For instance, under the current system a patient could receive counseling from one agency but their prescription from another.
Joe Ferrara, CEO of Meridian Behavioral Health based in Waynesville, said CABHA could improve the quality of behavioral health services. Ferrara agrees with Watson that the reform effort didn’t work.
“There was a belief that there was going to be collaboration from the providers that would create continuity of care, but it never really happened,” said Ferrara. “The reason community support was removed, let’s be frank, was because the costs associated with it went through the roof.”
But Ferrara also fears that the CABHA program will operate in practice as an unfunded mandate.
“Whenever there are unfunded mandates for the provision of services, the state uses the explanation that they will tweak the rates for the services,” Ferrara said.
The state has promised that the added administrative costs CABHA mandates will be offset by an increased billing rate for case management services, the program that will replace community support.
The state’s budget crisis has created the political reality that those changes must be made by the end of July. In the past year, the state has already cut $40 million out of its mental health system and cuts may be even deeper in the next budget cycle.
With providers strained, the task of overhauling their business models in six months in response to CABHA could force some of them out of business. Even the providers who are well positioned to weather the changes question the wisdom of such a narrow time frame.
“Providers are reeling and all of the sudden they’re going to introduce CABHA and they’re saying the costs will be picked up in the billing rates for case management,” said Ingraham. “Well I really hope so because if not we’ve created a big mess. There’s a lot of risk there.”
The road ahead
At the root of the debate over CABHA is a discussion about winners and losers. Some middle-sized behavioral health service providers stand to grow as a result of the consolidation.

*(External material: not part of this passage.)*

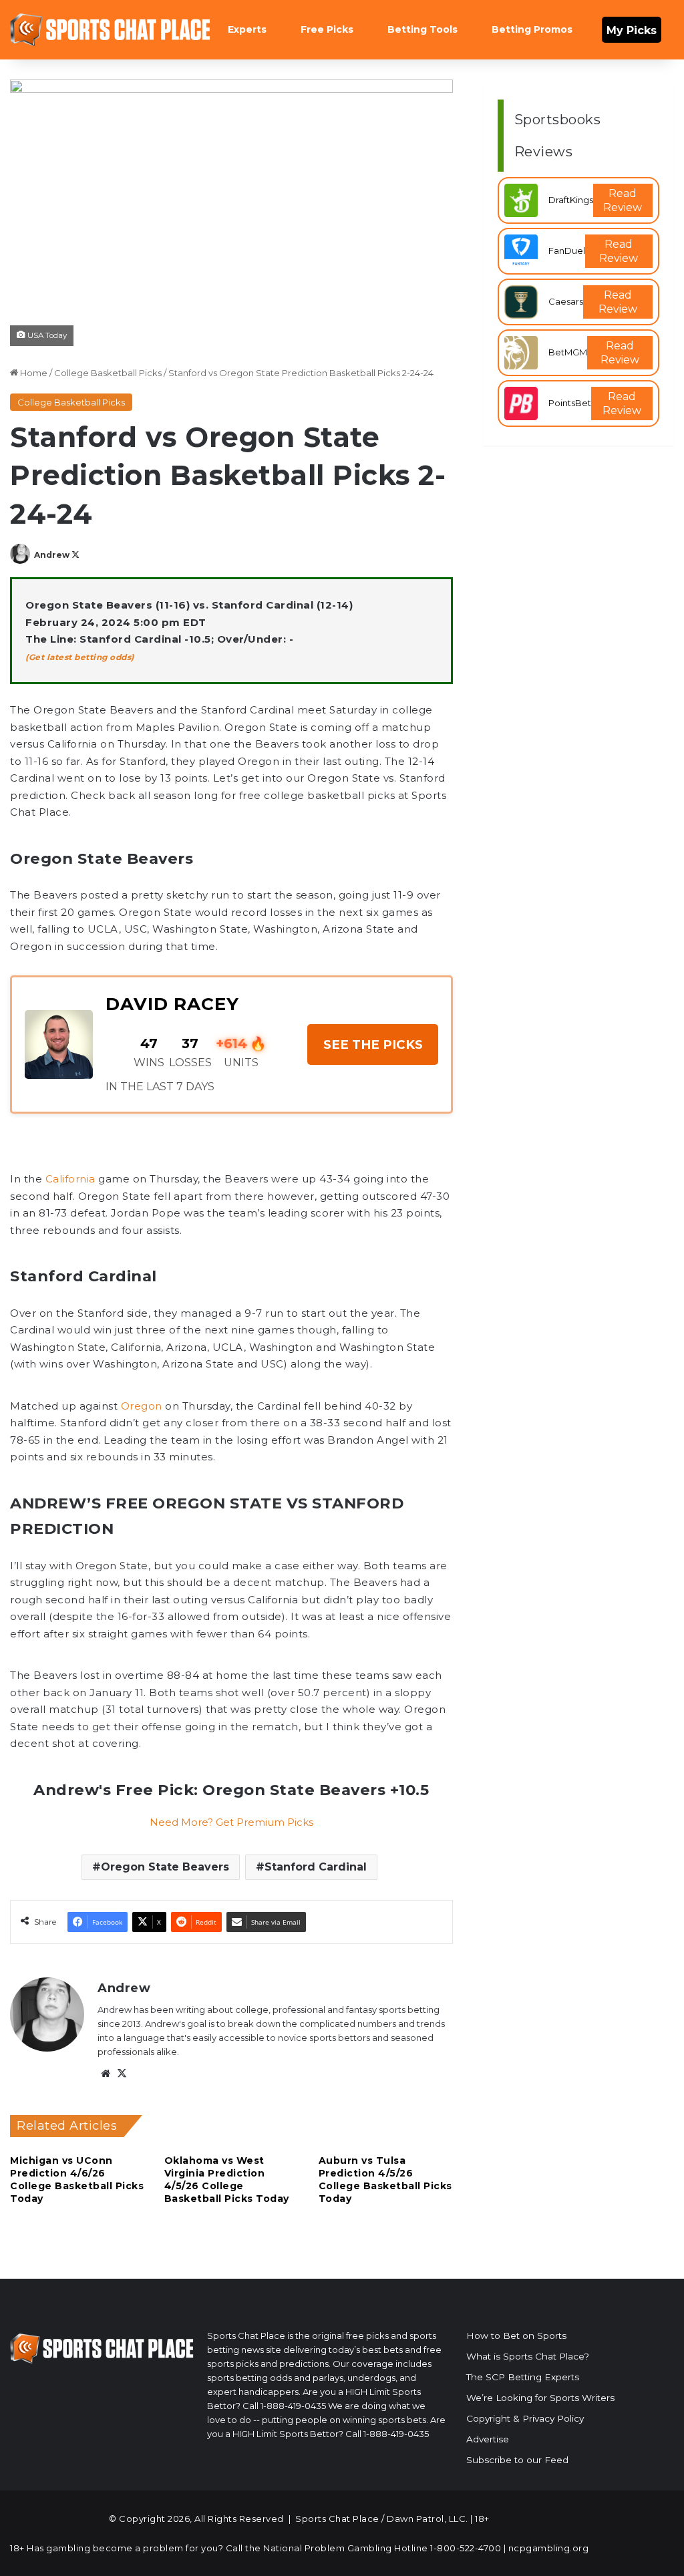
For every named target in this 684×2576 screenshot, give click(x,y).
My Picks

At the same time, the regional entities like Smoky Mountain Center that oversee the network of private providers will lower overhead costs by dealing with fewer agencies with better built-in oversight capacities.
Meanwhile though, in Western North Carolina’s rural areas, the people who rely on services will almost certainly face a reduction in service hours and some will likely deal with an interruption in services. In addition, some service providers will likely go out of business entirely.
In the seven western counties, three existing service providers have already begun the process of applying for CABHA certification –– Haywood and Jackson County Psychological Services, Meridian Behavioral Health, and Appalachian Community Services.
All three businesses were created by former employees of the Smoky Mountain Center when the provider network was privatized during the 2003 reform effort.
Now those businesses and many others are facing competition with national providers and forced consolidation.
“It’s just one more change in a stream of changes along the timeline,” Ferrara said. “This is an incredibly difficult time to be providing behavioral health services in North Carolina.”